While I totally agree that process can go nuts and get in the way, I will disagree that testing always makes things slower. Once you are past the prototyping phase, and get into actual production phase (some projects never make this turn) some testing infrastructure can absolutely make thing faster. Rather than having to deal with all of the bugs that your fellow developers are just dumping into the main branch, they can help weed out some of the bugs before others have to deal with them.


Your comment is downvoted perhaps because it sounds so cynical, but after thinking about it I agree to a certain extent. Throughout my career I've noticed the biggest pushers for more unit testing are usually middle managers who love to see that coverage number goes up since it's an observable metric, but nuanced opinions like "more unit tests are not always good and can be detrimental" are generally not welcome.


> Hundreds of lines of mock code

No wonder they are not getting value out of unit tests.

https://blog.metaobject.com/2014/05/why-i-don-mock.html


Many developers seem to lack a focus on automation in the most basic sense of the word as well. While consulting, I see lots of backend developers constantly making a change, waiting for the server to reload with the new changes, switch to Postman/cURL/whatever, fire off their request and see if it's accurate. Rather than just having the request handler as a function that is under test with assertions, and have the test re-run on each change. So much time during a developers day is spent on just repetition, and they don't seem to care.


Plenty of time to check Reddit while waiting for the server to reload.


> Then I showed that a unit test can discover this

Yeah but the catch is that in order for your code to be "testable" you have to rewrite it completely in a way that comes with large sacrifices, making it much more confusing, abstract, larger and much harder to work with, in every way except testing it.


My experience is the exact opposite of this. Modular code that has well defined boundaries and responsibilities can be mocked and tested in isolation. It can also be reasoned about in isolation, reducing complexity. New functionality can be assigned to the proper module because each module has a well defined purpose.


I think the focus that everything should be testable is a wrong one, but almost every codebase has functionality that can be easily unit tested without major refactors. For everything else, integration tests can already help a lot.

▶ [Data section]

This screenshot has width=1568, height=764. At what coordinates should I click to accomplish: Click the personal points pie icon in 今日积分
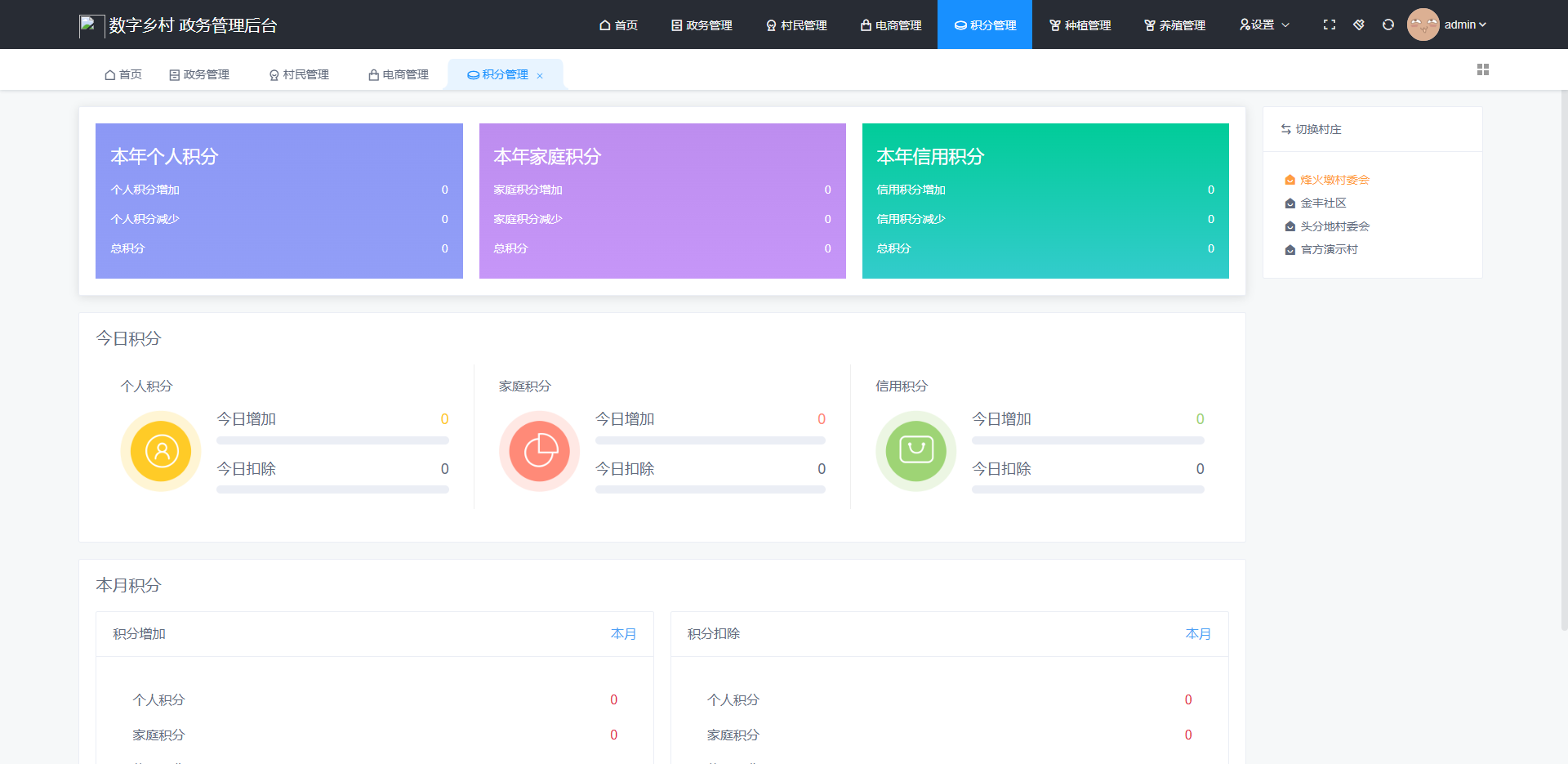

* * *

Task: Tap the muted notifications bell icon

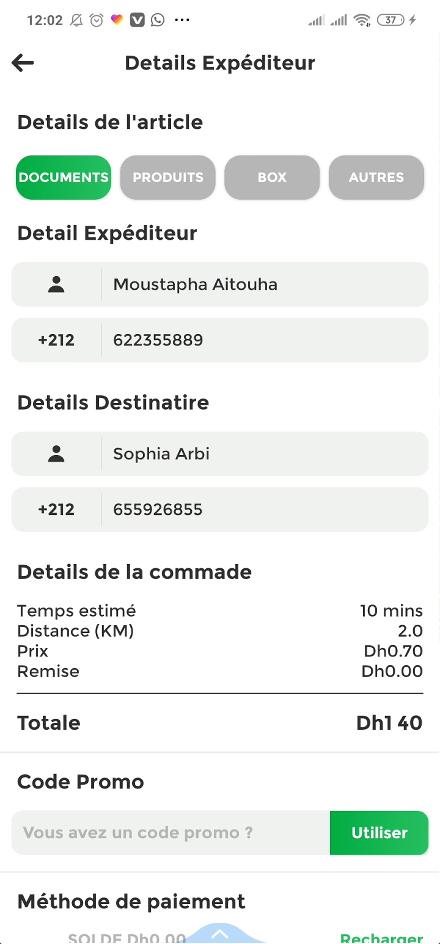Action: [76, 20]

▶ [Goals]
1. From the unit testing thread, can you write out the passage starting at "Yeah but the" and ending at "help a lot."?
2. Do these statements agree with the unit testing thread? Answer yes or no for each, quoting the deciding words from the thread.
(a) One commenter says the biggest pushers for more unit testing are usually middle managers.
(b) The first comment argues that testing always makes things slower.
(c) One commenter claims that every codebase can be unit tested without major refactors.

▶ [Task results]
1.
Yeah but the catch is that in order for your code to be "testable" you have to rewrite it completely in a way that comes with large sacrifices, making it much more confusing, abstract, larger and much harder to work with, in every way except testing it.


My experience is the exact opposite of this. Modular code that has well defined boundaries and responsibilities can be mocked and tested in isolation. It can also be reasoned about in isolation, reducing complexity. New functionality can be assigned to the proper module because each module has a well defined purpose.


I think the focus that everything should be testable is a wrong one, but almost every codebase has functionality that can be easily unit tested without major refactors. For everything else, integration tests can already help a lot.

2.
(a) Yes: "the biggest pushers for more unit testing are usually middle managers"
(b) No: "I will disagree that testing always makes things slower"
(c) No: "almost every codebase has functionality that can be easily unit tested without major refactors"